This excellent article in the register refutes claims by the UK and australian equivalent of the RIAA that downloading is losing them money.
http://www.theregister.co.uk/content/6/36616.html
"In a survey of 3667 members of the public aged between 12 and 74, 17.8 per cent said they had downloaded music. Of those, 92 per cent - 600 people - admitted to using illegal file-sharing sites.
On the basis of this figure, and an assumed 48.78 million members of the music buying public, the BPI reckons some eight million Brits are stealing songs via illegal file-shares.
And they're buying fewer records, the BPI says. Among music downloaders, album spending was last year was down 32 per cent on 2002, and spending singles was down 59 per cent.
By contrast, UK album shipments have remained broadly flat over the past three years at around 232 million units, while the volume of single purchases has dropped 30 per cent year-on-year.
In other words, downloading music discourages punters from buying records.
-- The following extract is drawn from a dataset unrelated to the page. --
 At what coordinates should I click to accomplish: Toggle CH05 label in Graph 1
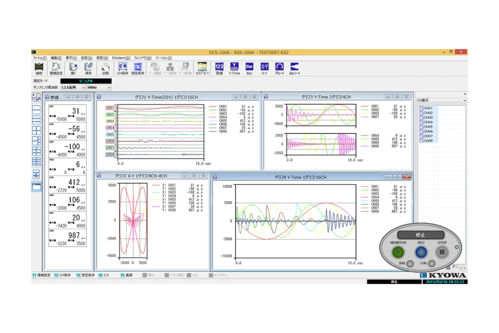(x=110, y=135)
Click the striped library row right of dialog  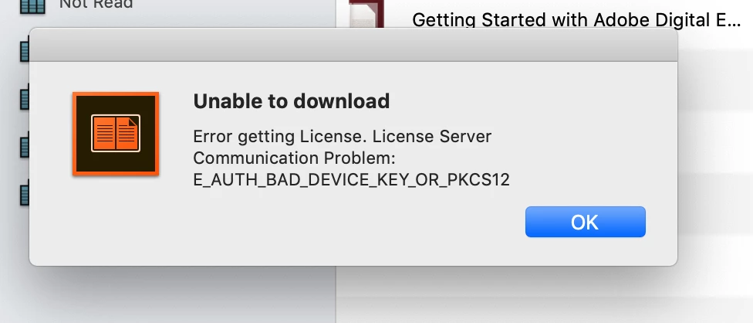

We have never been entirely convinced by the counter-argument - that downloaders buy more music, because they get to sample more of it - but the BPI's numbers also warrant closer scrutiny.
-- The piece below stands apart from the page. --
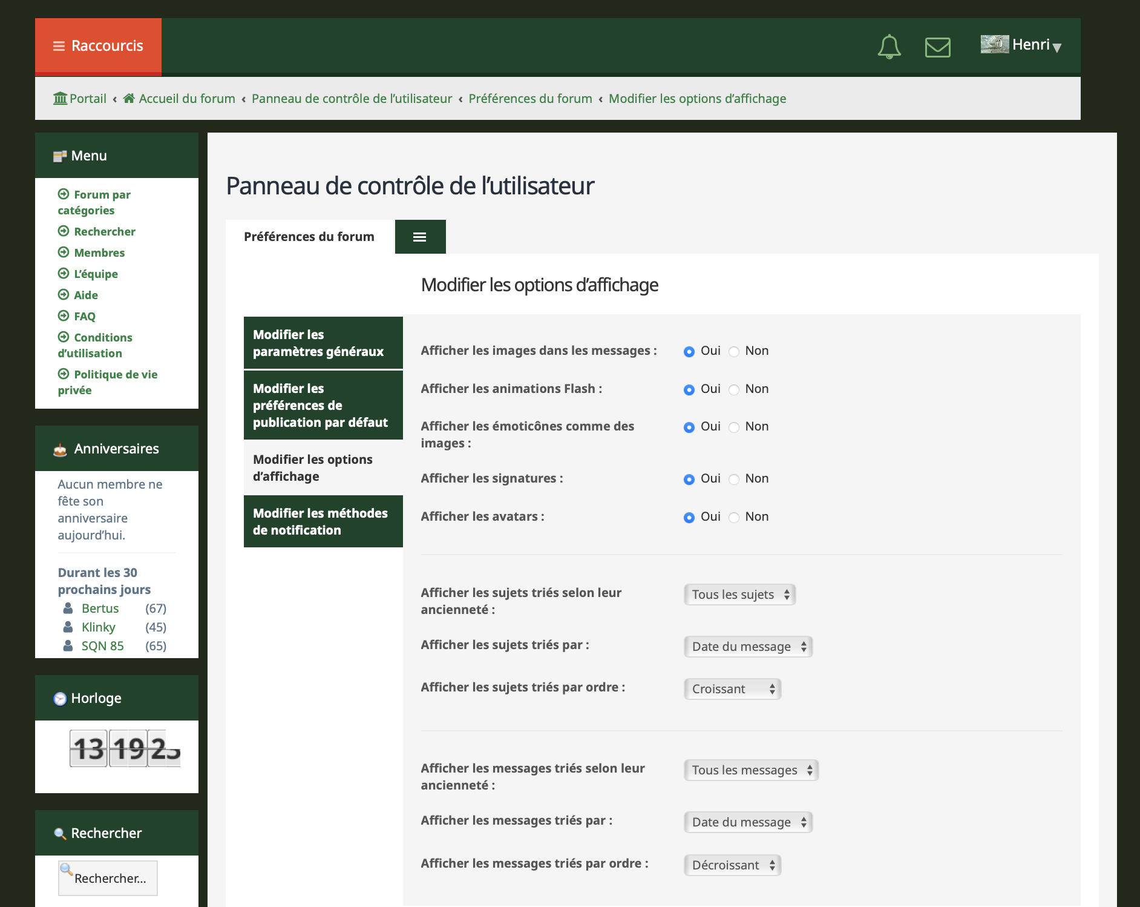Open the FAQ link in Menu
'Shipments' and 'spending' are not the same thing. The BPI admits that album prices fell last year. "Latest figures show that almost half of all CD albums now retail for under £10," the BPI notes, down from around £13, in our experience. So if the number of CDs sold remains the same - at around 232 million a year - of course the public is spending less. By around 23 per cent, according to those pricing figures.
So if they had bought the same number of albums in 2003 as they had in 2002, downloaders' spending would typically have dipped by around 23 per cent in any case. The fact it has fallen beyond that is a matter for concern, but the revenue lost to downloading - if it is indeed due to downloading - isn't as much as the BPI would have us think."
Read the BPI article. The comparison is at a set date between those downloading music from p2p and those not. The comparison does not compare the past with now.
http://www.bpi.co.uk/pdf/BPI_Downloa...rch_250404.pdf
This makes the registers comment inaccurate. Even if sales are down amoungst downloaders because of falling prices, that doesn't explain the flat level of spending amoungst those not downloading (down 0.8%).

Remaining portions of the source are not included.